Source data:
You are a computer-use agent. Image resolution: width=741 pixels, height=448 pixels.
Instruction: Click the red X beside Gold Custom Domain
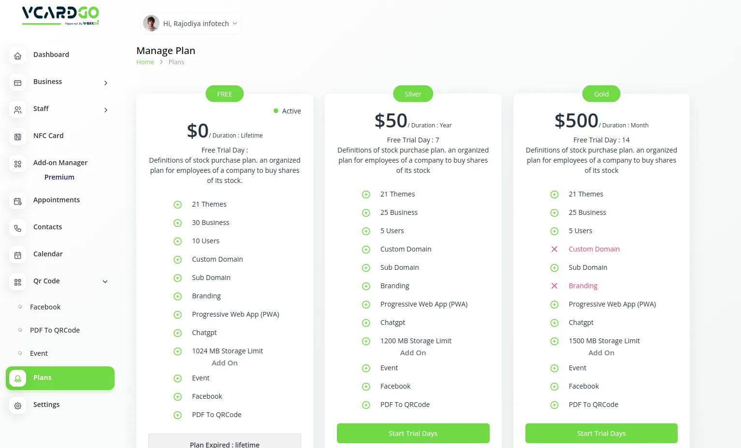pyautogui.click(x=554, y=249)
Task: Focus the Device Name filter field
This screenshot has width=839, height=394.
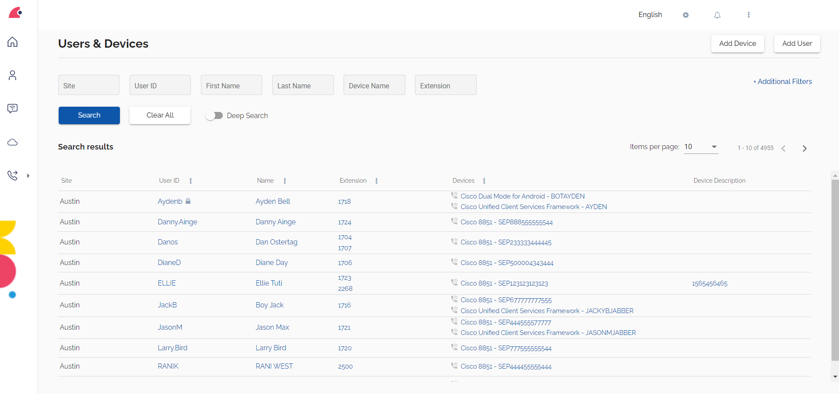Action: [374, 85]
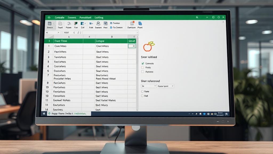Screen dimensions: 273x154
Task: Select the first radio button under the dropdowns
Action: pos(142,91)
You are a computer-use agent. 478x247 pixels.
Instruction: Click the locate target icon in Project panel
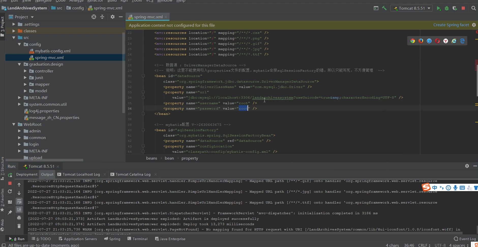pyautogui.click(x=94, y=17)
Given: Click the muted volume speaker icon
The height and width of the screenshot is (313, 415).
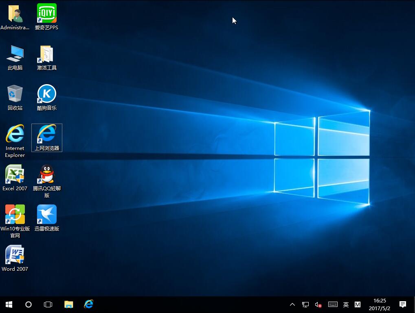Looking at the screenshot, I should (318, 304).
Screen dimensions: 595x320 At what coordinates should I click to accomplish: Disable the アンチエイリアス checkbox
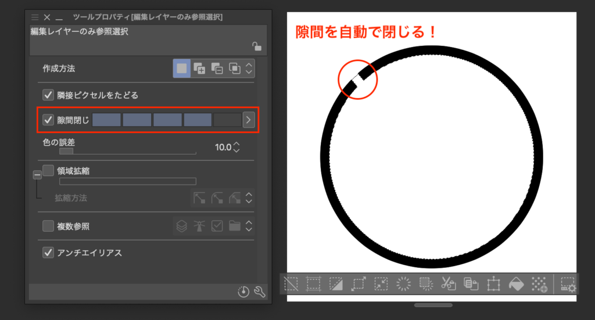(48, 253)
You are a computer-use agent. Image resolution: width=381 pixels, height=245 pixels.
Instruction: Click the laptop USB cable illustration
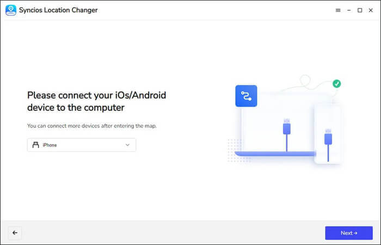[x=287, y=130]
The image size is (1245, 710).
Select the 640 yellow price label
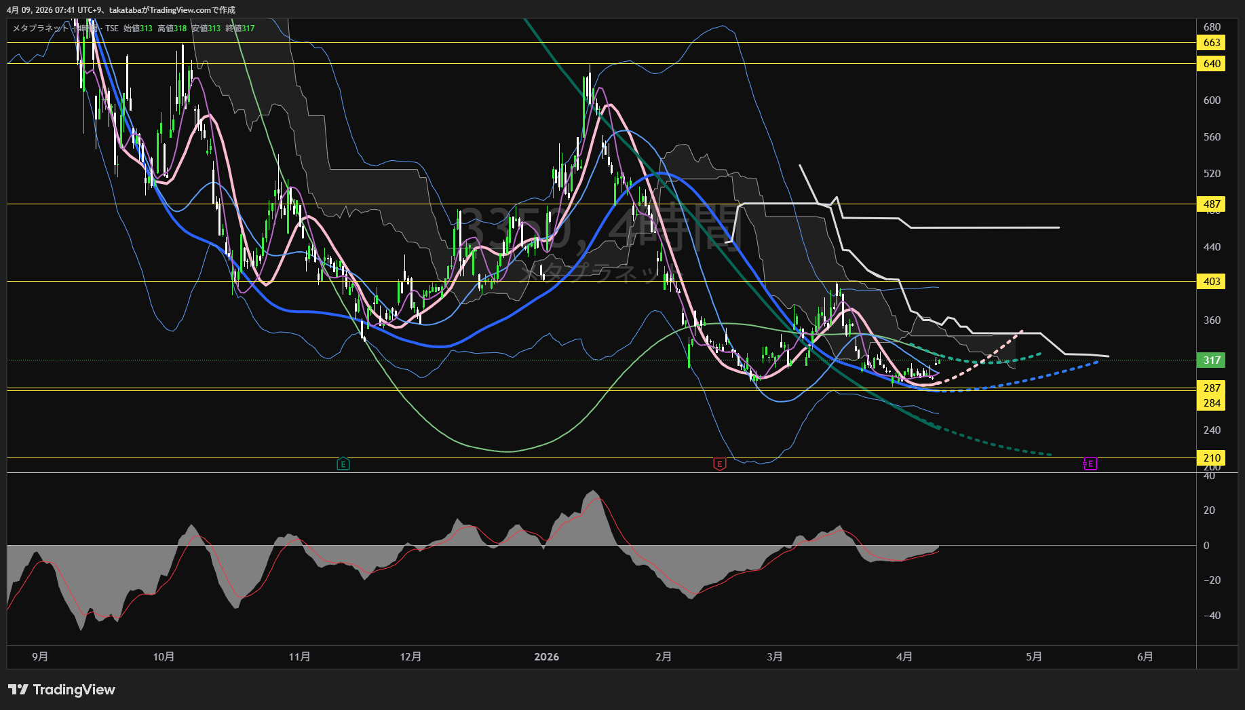point(1211,64)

What needs to be done: Go over the data above and copy every line that has the word "computer" in it.

Task solution:
You are a computer-use agent. Image resolution: width=741 pixels, height=448 pixels.
You are a computer-use agent. 478x247 pixels.
You are a computer-use agent. Image resolution: width=381 pixels, height=245 pixels.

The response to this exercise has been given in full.